Traits and instances
This post will explain how the trait system and instance resolution works in Siko. Siko uses traits for describing interfaces, they can be used to constrain generic types in generic functions. Here is a sample trait:
trait Foo[T] {
fn foo(self) -> ()
}
This trait expresses that whatever type has an instance for this trait, that type will have a foo method that returns an empty tuple. To be able to use the trait in practice you need to add instances for types.
struct Bar {
}
instance Foo[Bar] {
fn foo(self) -> () {
}
}
This instance expresses that the struct Bar implements the Foo interface and if you call its foo() method then the instance’s implementation will be used. Let’s use it.
fn someFunc[T: Foo[T]](value: T) {
value.foo();
}
fn main() {
let b = Bar();
b.foo(); // this calls the instance's foo() function
someFunc(b); // the monomorphized version of someFunc will call the same foo() function
}
So far this is kind of what you would expect in a language with generics, it even uses standard naming for these patterns. No surprise there. The cool part is how Siko mixes global instance resolution with Scala style scope based resolution.
Canonical instances
If you do not add a name to your instance then it will be a so called canonical instance. It behaves as you would expect if you are familiar with Rust’s type system (or any other similar system) and it is available globally. For each type and trait pair there can be only a single canonical instance. This ensures that canonical instances are unambiguous. In Rust lingo, this property is called coherence.
Resolution of scoped instances
However, we are not stopping here. You can add names to instances and then they become something that you can export from your module and import from other modules.
module A {
// this instance is named MyFooInstance and it is exported (due to the pub keyword)
pub instance MyFooInstance Foo[Bar] {
fn foo(self) -> () {
}
}
}
module Main {
import A // this imports all public items, including MyFooInstance
fn someFunc[T: Foo[T]](value: T) {
value.foo();
}
fn main() {
let b = Bar();
b.foo();
someFunc(b);
}
}
The exact order of resolution is the following:
- module local instances have the highest priority
- imported instances have a slightly lower priority
- if all else fails then global, canonical instances are searched
In case there are multiple matching candidate instances (in any of the priority levels) then the resolution fails with instance ambiguity. This system ensures that you have fine grained control over which instance(s) are used in which context. You do not have to worry about other modules creating unwanted instances. You can easily create local specialized instances which do not affect the other parts of your program. We do not need complex algorithms to sort instances and try to figure out which one is ‘more specialized’ and you can write as many different instances as you want.

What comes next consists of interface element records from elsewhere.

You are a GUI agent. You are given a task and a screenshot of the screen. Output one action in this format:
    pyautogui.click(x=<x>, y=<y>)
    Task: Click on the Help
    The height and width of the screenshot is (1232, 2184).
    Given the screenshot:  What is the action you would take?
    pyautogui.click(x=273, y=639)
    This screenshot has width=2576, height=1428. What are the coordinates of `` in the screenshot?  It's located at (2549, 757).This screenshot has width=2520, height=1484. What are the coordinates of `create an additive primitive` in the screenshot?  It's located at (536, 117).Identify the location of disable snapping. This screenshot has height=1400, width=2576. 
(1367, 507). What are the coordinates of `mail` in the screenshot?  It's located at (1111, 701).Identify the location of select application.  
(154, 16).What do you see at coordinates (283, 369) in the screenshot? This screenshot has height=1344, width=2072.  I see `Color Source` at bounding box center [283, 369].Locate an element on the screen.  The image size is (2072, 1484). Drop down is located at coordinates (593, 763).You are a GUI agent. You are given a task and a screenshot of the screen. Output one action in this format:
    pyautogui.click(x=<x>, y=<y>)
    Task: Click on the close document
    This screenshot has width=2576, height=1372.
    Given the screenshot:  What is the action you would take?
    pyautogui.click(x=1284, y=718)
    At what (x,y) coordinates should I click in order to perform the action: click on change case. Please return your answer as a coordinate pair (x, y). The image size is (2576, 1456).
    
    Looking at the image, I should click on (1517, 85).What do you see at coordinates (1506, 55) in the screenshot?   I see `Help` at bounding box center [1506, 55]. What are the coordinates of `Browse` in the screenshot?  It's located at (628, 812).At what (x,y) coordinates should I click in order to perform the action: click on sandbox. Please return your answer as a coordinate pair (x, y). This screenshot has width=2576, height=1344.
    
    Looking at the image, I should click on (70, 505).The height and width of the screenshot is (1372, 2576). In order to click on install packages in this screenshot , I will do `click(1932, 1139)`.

Additionally, you can still keep the same level of ease-of-use that you’d expect and there is no extra boilerplate or manually passing around instances.
The Drop trait
There is a corner case in the system, the handling of instances for Drop. The Drop trait defines a type’s destructor. The Drop trait behaves differently compared to other traits because the compiler can conjure up Drop implementations for types which do not have Drop instances. These functions are not bound to a scope so using scope bound instances for Drop would not make any sense. The solution Siko uses is that Drop instances must be canonical instances which I think even make sense conceptually. You really do not want multiple destructors for a type.